Copies (exports or unloads) the results of a SELECT query to an Amazon S3 location in the file format that you specify.

Syntax

COPY (<select_query>)
  TO '<location>'
  CREDENTIALS = <aws_credentials>
[ TYPE = CSV | TSV | JSON | PARQUET ]
[ COMPRESSION = GZIP | SNAPPY | NONE ]
[ INCLUDE_QUERY_ID_IN_FILE_NAME = TRUE | FALSE ]
[ FILE_NAME_PREFIX = <file_string> ]
[ SINGLE_FILE = FALSE | TRUE ]
[ MAX_FILE_SIZE = <bytes> ]
[ OVERWRITE_EXISTING_FILES = FALSE | TRUE ]

Parameters

Parameter Description
<select_query> Any valid SELECT statement.
<location> The path to an S3 location where the query result file or files are saved. For example, s3://my_bucket/my_folder.
CREDENTIALS The Amazon S3 credentials for accessing the specified <s3_location>. See CREDENTIALS below.
TYPE Specifies the file type to save to S3. If omitted, CSV is the default.
COMPRESSION Specifies the compression algorithm to use for the output files. If omitted, defaults to GZIP. If NONE is specified, exported files are not compressed. For TYPE=PARQUET, COMPRESSION can be set to NONE, the default GZIP, or SNAPPY. Each output file is written in Parquet format, using the specified algorithm to compress each column according to the Parquet specification. This kind of compression is internal to the Parquet file. For TYPE=CSV, TSV, or JSON, COMPRESSION can be set to NONE or the default GZIP. With GZIP, the file is first created in the specified format and then compressed into a GZIP file.
INCLUDE_QUERY_ID_IN_FILE_NAME Specifies whether a query ID is included in the file name. Each time the statement runs, Firebolt generates a new query ID. If omitted, defaults to TRUE, and Firebolt saves file names using the pattern <query_id>.[type].gz, for example, 123ABCXY2.csv.gz. This allows Firebolt to generate unique file names by default. If FALSE, and FILE_NAME_PREFIX is not specified, files are exported with a generic output file name, for example, output.csv.gz.
FILE_NAME_PREFIX Specifies an optional string to use in the file name. If FILE_NAME_PREFIX is omitted and INCLUDE_QUERY_ID_IN_FILE_NAME is TRUE, the exported file name is in the pattern <query_id><file_string>.<type>.gz. If FILE_NAME_PREFIX is specified and INCLUDE_QUERY_ID_IN_FILE_NAME is set to FALSE, the specified string replaces output and the file is in the pattern <file_string>.<type>.gz.
SINGLE_FILE Specifies whether the export should be a single file or multiple files. If omitted, the default is FALSE, and the export is split based on the MAX_FILE_SIZE value. Exported files are appended with _<n> incrementally to indicate the position in series, starting with 0. For example, the first file in a series might be named 123ABCXY2_0.parquet.gz. If TRUE, only a single file is written. If set to TRUE and the file exceeds MAX_FILE_SIZE, an error occurs.
MAX_FILE_SIZE Specifies the max file size in bytes. If omitted, the default value is 16000000 (16 MB). The maximum file size that can be specified is 5000000000 (5 GB).
OVERWRITE_EXISTING_FILES Specifies whether exported files should overwrite existing files of the same name in the specified S3 location. If omitted, defaults to FALSE, and files of the same name are not overwritten.

CREDENTIALS

Firebolt needs permissions to write query results to the specified S3 location. You can specify IAM credentials using the AWS access keys, and the specified credentials must be associated with a user with permissions to write objects to the bucket.
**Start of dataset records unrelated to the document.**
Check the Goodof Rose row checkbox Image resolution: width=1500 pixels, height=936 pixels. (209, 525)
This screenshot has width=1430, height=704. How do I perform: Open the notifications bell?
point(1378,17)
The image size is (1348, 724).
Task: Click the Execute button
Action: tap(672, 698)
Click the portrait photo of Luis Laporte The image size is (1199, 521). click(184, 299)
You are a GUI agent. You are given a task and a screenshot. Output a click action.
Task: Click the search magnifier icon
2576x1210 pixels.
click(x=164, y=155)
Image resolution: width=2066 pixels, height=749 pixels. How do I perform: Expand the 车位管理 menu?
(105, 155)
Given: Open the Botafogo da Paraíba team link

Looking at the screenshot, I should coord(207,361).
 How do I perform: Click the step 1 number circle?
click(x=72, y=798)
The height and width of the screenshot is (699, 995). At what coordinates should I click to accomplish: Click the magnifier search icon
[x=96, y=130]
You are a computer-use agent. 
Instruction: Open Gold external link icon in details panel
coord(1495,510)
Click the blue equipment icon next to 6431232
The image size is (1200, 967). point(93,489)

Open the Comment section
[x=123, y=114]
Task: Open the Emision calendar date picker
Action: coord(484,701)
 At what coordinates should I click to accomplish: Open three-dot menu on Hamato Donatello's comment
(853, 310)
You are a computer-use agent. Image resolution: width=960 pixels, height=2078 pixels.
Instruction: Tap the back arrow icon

Specifying AWS access keys

Specify access key credentials using the syntax shown below.

CREDENTIALS = (AWS_KEY_ID = '<aws_key_id>' AWS_SECRET_KEY = '<aws_secret_key>')
  • <aws_key_id> is the AWS access key id associated with a user or role, for example, AKIAIOSFODNN7EXAMPLE.
  • <aws_secret_key> is the AWS secret key, for example, wJalrXUtnFEMI/K7MDENG/bPxRfiCYEXAMPLEKEY.

For more information on how to create access keys, see Creating Access Key and Secret ID.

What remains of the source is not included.